Given task 1 → Return the passage about Tesla's safe word for word, from "Tesla biographer, Mark" up to and including "elsewhere in Manhattan.".

**********

When Tesla’s nephew shows
up to open the safe,
there are two other men
in the room who claim
to be hotel managers.
One is Mr. Fitzgerald,
the other Mr. Doty.
But according to Tesla
biographer, Mark Seifer,
there’s no one with those
names who are employed
by the hotel at that time.
- It might be that Mr.
- Fitzgerald is none other
than Bloyce Fitzgerald,
and it could be that
the Mr. Doty described
was Colonel Ralph E. Doty,
who was in U.S. Army
military intelligence.
Exactly
what these men were doing
in Tesla’s room
remains a mystery.
Tesla biographer, Mark Seifer,
finds some information
that indicates
that inside the safe was a
key to a safe deposit box
that was at the
Governor Clinton Hotel
elsewhere in Manhattan.
There is a belief that maybe
the first operational example
of the death ray was
being held there.

**********

Given task 2 → Retype the rows from the line with "Click the Search volume history chart title" up to and including the line with "(x=44, y=253)", and nothing else.

Records →
**********

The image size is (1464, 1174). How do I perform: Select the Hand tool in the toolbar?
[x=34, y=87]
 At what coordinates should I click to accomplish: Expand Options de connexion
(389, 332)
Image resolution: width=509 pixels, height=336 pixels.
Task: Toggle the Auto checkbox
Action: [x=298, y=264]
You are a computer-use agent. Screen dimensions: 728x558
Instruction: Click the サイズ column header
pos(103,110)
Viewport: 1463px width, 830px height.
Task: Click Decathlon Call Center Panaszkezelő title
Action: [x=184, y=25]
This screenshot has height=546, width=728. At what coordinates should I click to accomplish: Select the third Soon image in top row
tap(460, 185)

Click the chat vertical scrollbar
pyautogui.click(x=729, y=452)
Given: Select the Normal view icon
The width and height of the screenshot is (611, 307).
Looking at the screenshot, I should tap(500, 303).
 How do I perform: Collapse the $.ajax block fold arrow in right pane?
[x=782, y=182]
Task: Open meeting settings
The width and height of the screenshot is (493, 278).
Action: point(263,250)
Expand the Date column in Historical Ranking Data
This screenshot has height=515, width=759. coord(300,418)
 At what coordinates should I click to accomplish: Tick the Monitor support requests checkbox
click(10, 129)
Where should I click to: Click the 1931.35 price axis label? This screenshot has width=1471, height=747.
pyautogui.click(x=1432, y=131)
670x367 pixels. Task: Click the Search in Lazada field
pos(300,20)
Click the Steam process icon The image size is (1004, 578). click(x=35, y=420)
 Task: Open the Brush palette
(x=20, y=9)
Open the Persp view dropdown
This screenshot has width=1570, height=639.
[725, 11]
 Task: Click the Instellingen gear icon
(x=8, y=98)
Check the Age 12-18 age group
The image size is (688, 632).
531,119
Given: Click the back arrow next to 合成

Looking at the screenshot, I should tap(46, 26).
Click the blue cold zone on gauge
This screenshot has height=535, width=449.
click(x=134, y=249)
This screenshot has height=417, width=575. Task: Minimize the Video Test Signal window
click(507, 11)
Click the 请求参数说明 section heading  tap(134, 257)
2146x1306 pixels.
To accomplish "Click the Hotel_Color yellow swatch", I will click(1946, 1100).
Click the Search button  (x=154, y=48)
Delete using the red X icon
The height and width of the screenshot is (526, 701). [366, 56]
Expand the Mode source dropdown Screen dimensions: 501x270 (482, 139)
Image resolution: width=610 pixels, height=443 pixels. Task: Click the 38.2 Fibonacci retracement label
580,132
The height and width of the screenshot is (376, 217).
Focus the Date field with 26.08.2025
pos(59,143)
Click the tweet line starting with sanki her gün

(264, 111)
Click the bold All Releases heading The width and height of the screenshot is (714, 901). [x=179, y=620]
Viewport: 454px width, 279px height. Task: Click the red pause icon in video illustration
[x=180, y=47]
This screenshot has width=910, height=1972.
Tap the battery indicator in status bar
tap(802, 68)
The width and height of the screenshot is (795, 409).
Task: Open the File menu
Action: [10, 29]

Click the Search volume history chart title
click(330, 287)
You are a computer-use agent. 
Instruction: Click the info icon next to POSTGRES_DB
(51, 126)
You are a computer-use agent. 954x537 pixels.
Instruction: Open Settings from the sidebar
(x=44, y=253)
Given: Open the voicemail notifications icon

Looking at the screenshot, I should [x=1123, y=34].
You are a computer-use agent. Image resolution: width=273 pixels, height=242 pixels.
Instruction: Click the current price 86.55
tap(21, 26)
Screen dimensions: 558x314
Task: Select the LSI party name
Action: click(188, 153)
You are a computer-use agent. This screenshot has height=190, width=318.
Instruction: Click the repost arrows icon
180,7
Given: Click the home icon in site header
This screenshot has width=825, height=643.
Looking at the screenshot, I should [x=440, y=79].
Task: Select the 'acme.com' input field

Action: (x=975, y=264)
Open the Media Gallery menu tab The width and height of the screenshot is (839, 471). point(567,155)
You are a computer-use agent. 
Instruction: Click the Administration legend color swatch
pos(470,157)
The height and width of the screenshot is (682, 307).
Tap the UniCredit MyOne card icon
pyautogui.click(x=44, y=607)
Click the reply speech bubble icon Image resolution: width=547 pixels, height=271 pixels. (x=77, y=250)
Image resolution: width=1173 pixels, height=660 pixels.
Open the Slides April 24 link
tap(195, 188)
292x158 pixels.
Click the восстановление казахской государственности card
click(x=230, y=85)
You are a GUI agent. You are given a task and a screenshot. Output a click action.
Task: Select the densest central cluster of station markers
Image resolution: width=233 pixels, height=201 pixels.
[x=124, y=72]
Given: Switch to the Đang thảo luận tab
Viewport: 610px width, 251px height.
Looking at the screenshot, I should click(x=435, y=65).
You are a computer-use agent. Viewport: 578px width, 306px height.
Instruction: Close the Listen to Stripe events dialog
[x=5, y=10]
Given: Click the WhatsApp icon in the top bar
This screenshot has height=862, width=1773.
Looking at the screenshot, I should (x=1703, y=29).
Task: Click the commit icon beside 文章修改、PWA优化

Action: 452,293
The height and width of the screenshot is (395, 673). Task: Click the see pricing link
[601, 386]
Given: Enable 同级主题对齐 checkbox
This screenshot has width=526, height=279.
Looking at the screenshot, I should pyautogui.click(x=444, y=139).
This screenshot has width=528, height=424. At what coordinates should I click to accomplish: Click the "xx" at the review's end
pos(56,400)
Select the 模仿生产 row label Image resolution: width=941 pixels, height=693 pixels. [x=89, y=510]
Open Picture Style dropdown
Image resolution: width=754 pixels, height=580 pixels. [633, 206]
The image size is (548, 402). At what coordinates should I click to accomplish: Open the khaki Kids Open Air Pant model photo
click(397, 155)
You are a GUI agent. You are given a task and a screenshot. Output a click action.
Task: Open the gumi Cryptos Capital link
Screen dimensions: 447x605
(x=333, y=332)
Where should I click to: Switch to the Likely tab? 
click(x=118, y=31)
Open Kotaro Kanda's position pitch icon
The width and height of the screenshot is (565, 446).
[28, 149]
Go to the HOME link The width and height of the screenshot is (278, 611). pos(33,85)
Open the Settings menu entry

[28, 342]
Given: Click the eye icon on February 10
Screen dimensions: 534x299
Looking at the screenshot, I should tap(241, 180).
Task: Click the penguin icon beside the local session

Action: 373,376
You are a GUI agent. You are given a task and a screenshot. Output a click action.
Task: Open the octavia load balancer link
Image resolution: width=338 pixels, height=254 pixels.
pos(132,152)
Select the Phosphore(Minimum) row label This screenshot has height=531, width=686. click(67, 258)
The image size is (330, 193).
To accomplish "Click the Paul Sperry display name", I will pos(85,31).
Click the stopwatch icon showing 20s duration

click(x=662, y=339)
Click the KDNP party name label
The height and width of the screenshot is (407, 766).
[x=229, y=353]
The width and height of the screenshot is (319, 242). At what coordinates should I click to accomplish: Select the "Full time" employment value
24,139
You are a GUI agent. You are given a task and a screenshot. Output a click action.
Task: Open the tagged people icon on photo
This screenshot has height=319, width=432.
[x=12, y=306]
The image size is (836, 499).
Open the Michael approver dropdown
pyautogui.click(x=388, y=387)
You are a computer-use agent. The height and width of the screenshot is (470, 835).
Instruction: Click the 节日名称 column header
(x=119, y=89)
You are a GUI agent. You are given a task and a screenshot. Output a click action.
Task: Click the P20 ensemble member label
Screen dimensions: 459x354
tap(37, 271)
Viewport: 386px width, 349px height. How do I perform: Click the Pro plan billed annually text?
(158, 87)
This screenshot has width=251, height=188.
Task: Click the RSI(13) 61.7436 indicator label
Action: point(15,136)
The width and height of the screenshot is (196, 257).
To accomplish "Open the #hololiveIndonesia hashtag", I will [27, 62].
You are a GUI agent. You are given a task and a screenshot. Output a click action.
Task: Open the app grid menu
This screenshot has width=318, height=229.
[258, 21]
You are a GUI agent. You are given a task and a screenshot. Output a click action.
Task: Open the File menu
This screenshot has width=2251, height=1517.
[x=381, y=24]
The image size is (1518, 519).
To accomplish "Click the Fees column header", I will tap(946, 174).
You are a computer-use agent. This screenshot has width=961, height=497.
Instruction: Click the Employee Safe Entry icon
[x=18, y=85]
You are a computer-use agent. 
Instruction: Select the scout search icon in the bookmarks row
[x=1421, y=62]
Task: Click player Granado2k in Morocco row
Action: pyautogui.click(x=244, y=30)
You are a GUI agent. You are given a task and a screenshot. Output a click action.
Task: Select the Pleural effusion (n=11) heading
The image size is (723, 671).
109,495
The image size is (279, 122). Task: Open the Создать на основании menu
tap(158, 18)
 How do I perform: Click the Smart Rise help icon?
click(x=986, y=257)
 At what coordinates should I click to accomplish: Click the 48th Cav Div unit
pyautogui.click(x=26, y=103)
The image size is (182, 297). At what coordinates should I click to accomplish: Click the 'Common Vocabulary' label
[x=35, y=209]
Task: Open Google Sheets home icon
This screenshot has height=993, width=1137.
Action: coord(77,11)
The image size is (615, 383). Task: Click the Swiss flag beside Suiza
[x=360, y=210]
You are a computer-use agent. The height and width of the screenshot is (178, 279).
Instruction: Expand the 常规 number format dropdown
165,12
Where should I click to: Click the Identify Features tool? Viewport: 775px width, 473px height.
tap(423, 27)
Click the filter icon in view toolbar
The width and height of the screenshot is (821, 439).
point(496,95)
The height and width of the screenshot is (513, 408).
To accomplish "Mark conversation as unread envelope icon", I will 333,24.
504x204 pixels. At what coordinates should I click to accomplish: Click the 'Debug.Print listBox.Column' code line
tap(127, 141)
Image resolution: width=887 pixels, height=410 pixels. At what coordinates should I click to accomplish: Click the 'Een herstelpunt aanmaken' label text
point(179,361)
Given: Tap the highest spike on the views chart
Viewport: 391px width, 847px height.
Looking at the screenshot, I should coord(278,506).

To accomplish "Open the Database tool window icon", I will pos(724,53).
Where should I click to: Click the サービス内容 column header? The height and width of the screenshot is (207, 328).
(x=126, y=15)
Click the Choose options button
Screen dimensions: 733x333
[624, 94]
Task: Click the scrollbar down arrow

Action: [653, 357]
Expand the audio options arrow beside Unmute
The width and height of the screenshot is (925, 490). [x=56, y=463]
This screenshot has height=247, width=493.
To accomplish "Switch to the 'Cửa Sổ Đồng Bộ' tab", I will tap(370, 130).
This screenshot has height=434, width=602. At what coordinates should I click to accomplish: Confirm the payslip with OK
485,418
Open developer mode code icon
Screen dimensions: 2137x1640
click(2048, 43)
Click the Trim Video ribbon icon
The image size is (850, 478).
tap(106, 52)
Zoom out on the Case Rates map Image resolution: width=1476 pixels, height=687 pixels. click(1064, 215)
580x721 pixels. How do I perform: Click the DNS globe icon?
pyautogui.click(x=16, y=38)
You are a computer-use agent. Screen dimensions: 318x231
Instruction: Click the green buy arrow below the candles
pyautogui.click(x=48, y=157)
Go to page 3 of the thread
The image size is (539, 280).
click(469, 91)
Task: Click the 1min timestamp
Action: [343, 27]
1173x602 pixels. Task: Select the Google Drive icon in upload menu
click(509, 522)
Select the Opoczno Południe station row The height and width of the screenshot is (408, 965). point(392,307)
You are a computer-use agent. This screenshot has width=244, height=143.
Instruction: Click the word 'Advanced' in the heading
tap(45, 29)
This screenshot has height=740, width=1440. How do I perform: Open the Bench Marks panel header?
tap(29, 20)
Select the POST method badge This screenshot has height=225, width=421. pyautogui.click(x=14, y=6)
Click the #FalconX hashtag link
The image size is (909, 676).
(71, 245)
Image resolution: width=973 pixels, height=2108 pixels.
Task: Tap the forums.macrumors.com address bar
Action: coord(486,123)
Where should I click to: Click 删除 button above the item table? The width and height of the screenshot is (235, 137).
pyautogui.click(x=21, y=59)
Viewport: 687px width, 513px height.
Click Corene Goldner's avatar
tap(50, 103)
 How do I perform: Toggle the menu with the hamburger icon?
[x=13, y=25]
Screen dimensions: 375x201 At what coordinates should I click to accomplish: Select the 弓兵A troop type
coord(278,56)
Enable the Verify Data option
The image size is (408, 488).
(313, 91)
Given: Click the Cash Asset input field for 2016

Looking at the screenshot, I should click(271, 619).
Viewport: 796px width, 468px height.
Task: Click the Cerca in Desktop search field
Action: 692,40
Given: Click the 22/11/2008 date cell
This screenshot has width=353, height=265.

**********

Exercise response 1 →
Tesla biographer, Mark Seifer,
finds some information
that indicates
that inside the safe was a
key to a safe deposit box
that was at the
Governor Clinton Hotel
elsewhere in Manhattan.

Exercise response 2 →
Click the Search volume history chart title
click(330, 287)
You are a computer-use agent. 
Instruction: Click the info icon next to POSTGRES_DB
(51, 126)
You are a computer-use agent. 954x537 pixels.
Instruction: Open Settings from the sidebar
(x=44, y=253)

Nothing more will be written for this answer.